Pas de CD de Biolay sans mélodies troublantes. Avec Françoise Hardy, pour laquelle il a signé trois titres l'automne dernier, il partage un mélancolique duo, Adieu triste amour. Mais la chanteuse place aussi sa voix anonyme sur Mon amour m'a baisé. Un rien cafardeuses (Mes peines de cœur, Me voilà bien), parfois souffrantes (Même si tu pars aux airs de Murat), ces complaintes touchent au vif. Si Biolay sait user des mots justes, c'est aussi pour, peut-être, dire sa rancune à son ex-acolyte, Keren Ann, selon lui, oublieuse de leur collaboration passée : "Dans mon dos, tu te répands / En toute occasion tout l' temps /Tu jures à qui l'entend que j'adore le goût du sang (...)Mademoiselle répand la rumeur ordinaire / La main sur le cœur" (Dans mon dos). Et le titre Ma chair est tendre ne serait-il pas une œillade vers l'album Ma chère et tendre de Henri Salvador, les relations des deux hommes étant orageuses depuis quelques mois ?
Etre à part
Cet album sera-t-il celui du succès populaire ? Plus accessible, plus enlevé, fort de mélodies faciles à retenir, A l'origine peut séduire plus de monde. Mais Biolay, qui confesse être "très hermétique à Bénabar et à tous les trucs rigolos festifs pour soirées étudiantes"² soigne sa singularité. Il préfère Camille, Florent Marchet et Emilie Simon, ceux qui selon lui, innovent et non recyclent. Ses ventes (70 000 pour le premier CD, 100 000 pour le second) n'ont jamais concurrencé un Sanseverino (200 000 albums pour le Tango des Gens) ou un Delerm (400 000). Mais le garçon s'en moque. Selon lui, son bonus sur les autres, c'est de multiplier les emplois : l'écriture et l'arrangement (Elsa, Hardy, Gréco, Boulay, Mounier, Clerc, Winter&Bogue, ...), le cinéma ( la B.O. de Clara et moi d'Arnaud Viard), un roman à la rentrée chez Denoël, un Home 2 plus axé sur son épouse Mlle Mastroianni, l'album de la jeune Daphné (V2) et un clip réalisé par Claire Denis. Que demander de plus ? L'Amérique ? Il l'a ! A l'origine est son premier CD sorti aux Etats-Unis (entre autres) sans besoin d'un label import et le 27 mars, le New York Times lui a consacré un long article sous le titre Le Pop Star. Biolay s'y défend avec vigueur d'être l'héritier de Gainsbourg. Et pourtant ...

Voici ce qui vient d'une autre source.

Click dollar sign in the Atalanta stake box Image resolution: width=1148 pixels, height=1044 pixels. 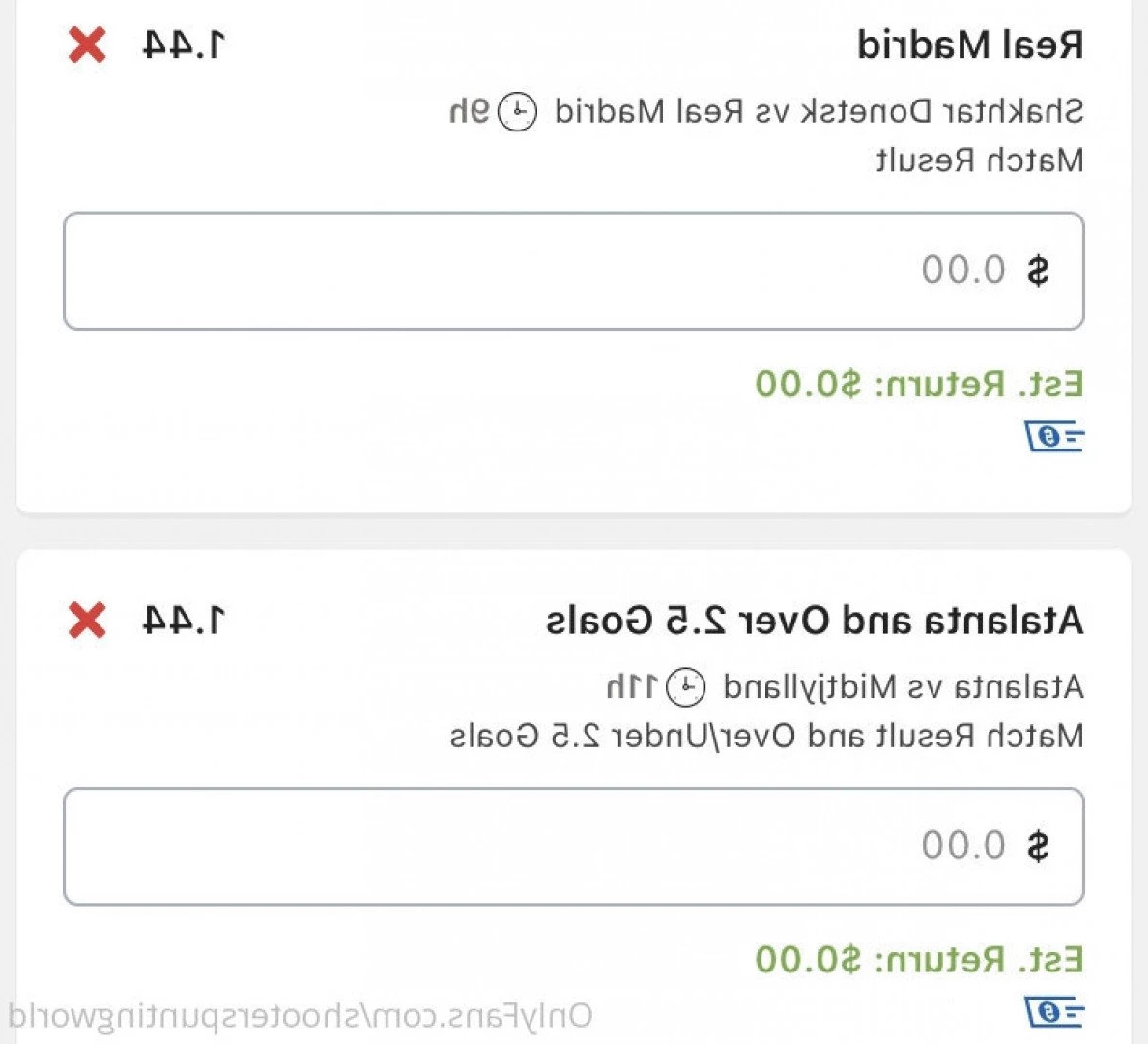[x=1038, y=846]
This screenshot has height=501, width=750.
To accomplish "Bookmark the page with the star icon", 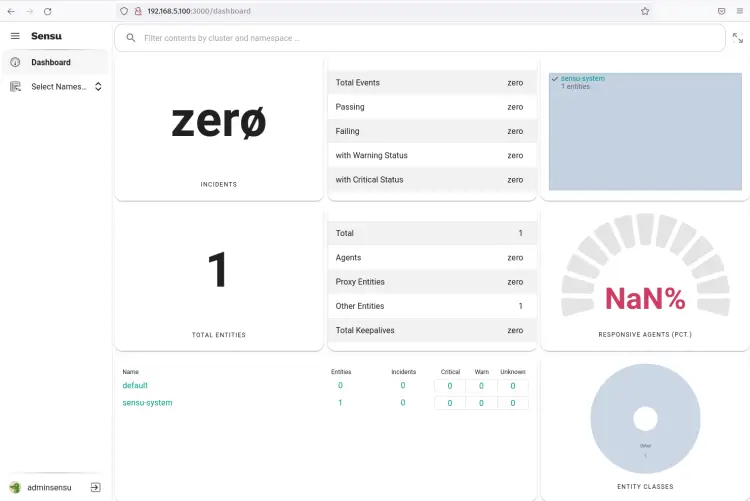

Benjamin Biolay A l'Origine (EMI/Virgin) 2005
¹ A ce propos, il est intrigant de découvrir l'inédit et étonnant titre Mr Président signé Biolay et Boom Bass disponible uniquement sur le site misterpresident.net. ² Forum du site de fans kerenann.net/bbiolay/forum auquel l'artiste participe parfois.